**REQUEST A:** Reproduce the records verbatim, starting with their first line and ending with the line that contains "474x573 pixels. (x=64, y=20)", with that line included.

**ARTICLE:**
------

Datalab 04: Perceptron

In today's DataLab session you are going to apply the perceptron algorithm to the youth care dataset.

Perceptron

Figure 1. Another perceptron…

I found another example of a ‘perceptron' online. Apparently, this version helps you to discover, and explore your ‘psychic abilities', interesting to say the least .

Learning Objectives:

Apply appropriate pre-processing techniques to the youth care dataset
Train, and evaluate the perceptron on the youth care dataset

Table of contents:

Oosterhout Dataset: Perceptron: 4 hours
Additional material (optional): 3 hours 2.1 Perceptron: Activation functions 2.2 Feature scaling
In-Class discussion

Questions or issues?

If you have any questions or issues regarding the course material after the Q&A, please first ask your peers or ask us if you can't figure it out together!

Good luck!

0) Stand-up

We start by hosting a stand-up. Form groups of ~ 5 and run on-another through the following points:

What progress have you made up since last datalab?
What progress do you anticipate to make today?
What impediments are you facing or expecting?
With what could you use help or support?

Open your worklog and plan your day informed by the stand-up and today's schedule

1) Q & A

We start by briefly reflecting on what we learned about classification algoritms, overfitting and the bias-variance trade-off. Do you have any questions? Now is the time to ask them!

1) Oosterhout Dataset: Perceptron

Document your code

Write your argumentation down in a in-line comments; and for every line of code: write an in-line comment explaining what the line of code does exactly. Figure 1. below is a good demonstration of documented code.

The example script I provided in Data Science 1 is also a good example of how to document your code; albeit that one was done in R.

Open your python file (MachineLearning_OosterhoutModels_…) used for the final delivery of your model.
Load in the youthcare dataset you created in Business Intelligence if you haven't done so already. Load in any other data you might need. Then save your file to your GitHub repository.
Open your research design and use in-line comments to formulate a classification analysis using the perceptron algorithm based on your research question (or when not answerable using this type of analysis: perform an analysis related to your research question). Start by listing the variables which you think could predict the outcome variable you're interested in and motivate why you think they might predict your outcome variable.

------

**GIVEN DATA:**
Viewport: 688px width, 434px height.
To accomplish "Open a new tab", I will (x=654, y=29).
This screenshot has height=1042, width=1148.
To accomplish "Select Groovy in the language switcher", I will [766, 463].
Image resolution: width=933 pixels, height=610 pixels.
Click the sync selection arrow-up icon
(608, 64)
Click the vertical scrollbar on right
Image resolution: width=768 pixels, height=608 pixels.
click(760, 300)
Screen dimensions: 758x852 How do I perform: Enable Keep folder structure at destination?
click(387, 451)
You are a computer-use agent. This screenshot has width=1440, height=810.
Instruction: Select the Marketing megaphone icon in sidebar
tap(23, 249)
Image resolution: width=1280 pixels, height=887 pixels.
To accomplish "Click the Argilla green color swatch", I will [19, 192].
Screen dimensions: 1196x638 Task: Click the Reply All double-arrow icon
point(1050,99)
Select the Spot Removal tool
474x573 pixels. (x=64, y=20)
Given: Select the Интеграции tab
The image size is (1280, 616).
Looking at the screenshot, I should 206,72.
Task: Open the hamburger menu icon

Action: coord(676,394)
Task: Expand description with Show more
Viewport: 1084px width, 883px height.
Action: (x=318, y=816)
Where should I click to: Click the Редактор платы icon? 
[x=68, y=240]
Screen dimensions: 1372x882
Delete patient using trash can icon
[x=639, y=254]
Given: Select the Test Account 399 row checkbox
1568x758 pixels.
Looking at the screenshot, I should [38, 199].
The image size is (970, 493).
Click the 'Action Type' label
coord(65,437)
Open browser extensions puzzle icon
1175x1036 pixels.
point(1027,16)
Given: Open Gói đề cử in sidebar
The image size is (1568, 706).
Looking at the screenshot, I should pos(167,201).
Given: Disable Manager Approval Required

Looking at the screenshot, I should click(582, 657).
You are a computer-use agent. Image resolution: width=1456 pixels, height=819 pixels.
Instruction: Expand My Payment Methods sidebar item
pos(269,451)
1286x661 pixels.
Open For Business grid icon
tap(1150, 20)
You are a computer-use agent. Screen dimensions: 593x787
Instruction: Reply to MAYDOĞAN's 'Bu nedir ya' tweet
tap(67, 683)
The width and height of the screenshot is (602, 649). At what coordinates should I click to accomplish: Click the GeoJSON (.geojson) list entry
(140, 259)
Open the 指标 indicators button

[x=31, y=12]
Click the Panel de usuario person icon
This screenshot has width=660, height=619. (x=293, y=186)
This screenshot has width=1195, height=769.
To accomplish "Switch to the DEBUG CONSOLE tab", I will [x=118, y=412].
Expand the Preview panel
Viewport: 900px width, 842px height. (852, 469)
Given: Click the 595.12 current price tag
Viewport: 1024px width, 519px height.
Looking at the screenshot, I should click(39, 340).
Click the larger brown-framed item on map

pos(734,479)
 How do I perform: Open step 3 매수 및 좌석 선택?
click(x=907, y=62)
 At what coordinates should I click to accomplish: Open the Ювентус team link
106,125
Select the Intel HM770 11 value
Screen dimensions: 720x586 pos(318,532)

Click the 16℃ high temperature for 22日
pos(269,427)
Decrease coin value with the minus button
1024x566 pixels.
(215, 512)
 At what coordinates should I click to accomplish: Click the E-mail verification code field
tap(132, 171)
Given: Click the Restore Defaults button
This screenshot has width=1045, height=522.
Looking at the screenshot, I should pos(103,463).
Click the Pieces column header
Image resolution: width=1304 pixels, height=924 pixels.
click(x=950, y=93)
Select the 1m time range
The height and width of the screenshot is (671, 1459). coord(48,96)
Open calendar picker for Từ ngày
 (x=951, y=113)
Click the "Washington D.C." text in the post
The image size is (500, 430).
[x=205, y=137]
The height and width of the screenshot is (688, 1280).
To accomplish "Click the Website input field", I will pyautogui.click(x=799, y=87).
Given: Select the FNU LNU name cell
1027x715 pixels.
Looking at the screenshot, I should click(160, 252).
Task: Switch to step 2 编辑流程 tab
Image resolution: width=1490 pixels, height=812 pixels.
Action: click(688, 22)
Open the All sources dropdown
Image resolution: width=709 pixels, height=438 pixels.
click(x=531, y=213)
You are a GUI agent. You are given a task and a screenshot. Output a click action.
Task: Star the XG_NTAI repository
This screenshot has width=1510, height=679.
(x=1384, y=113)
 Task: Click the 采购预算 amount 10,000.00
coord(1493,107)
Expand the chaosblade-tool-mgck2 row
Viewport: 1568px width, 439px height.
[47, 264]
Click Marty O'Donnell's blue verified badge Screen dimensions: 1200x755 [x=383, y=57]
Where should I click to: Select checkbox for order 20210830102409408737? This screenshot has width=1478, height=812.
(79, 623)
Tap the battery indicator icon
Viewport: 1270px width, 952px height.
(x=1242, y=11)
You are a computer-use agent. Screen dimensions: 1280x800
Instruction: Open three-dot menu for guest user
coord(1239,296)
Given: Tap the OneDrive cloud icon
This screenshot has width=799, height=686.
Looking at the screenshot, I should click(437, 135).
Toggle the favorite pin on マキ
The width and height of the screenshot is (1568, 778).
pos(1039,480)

------

**REQUEST B:** According to the datalab page, how many hours are scheduled for the Oosterhout Dataset perceptron section?

**FULL SOLUTION A:**
Viewport: 688px width, 434px height.
To accomplish "Open a new tab", I will (x=654, y=29).
This screenshot has height=1042, width=1148.
To accomplish "Select Groovy in the language switcher", I will [766, 463].
Image resolution: width=933 pixels, height=610 pixels.
Click the sync selection arrow-up icon
(608, 64)
Click the vertical scrollbar on right
Image resolution: width=768 pixels, height=608 pixels.
click(760, 300)
Screen dimensions: 758x852 How do I perform: Enable Keep folder structure at destination?
click(387, 451)
You are a computer-use agent. This screenshot has width=1440, height=810.
Instruction: Select the Marketing megaphone icon in sidebar
tap(23, 249)
Image resolution: width=1280 pixels, height=887 pixels.
To accomplish "Click the Argilla green color swatch", I will [19, 192].
Screen dimensions: 1196x638 Task: Click the Reply All double-arrow icon
point(1050,99)
Select the Spot Removal tool
474x573 pixels. (x=64, y=20)

**FULL SOLUTION B:** 4 hours.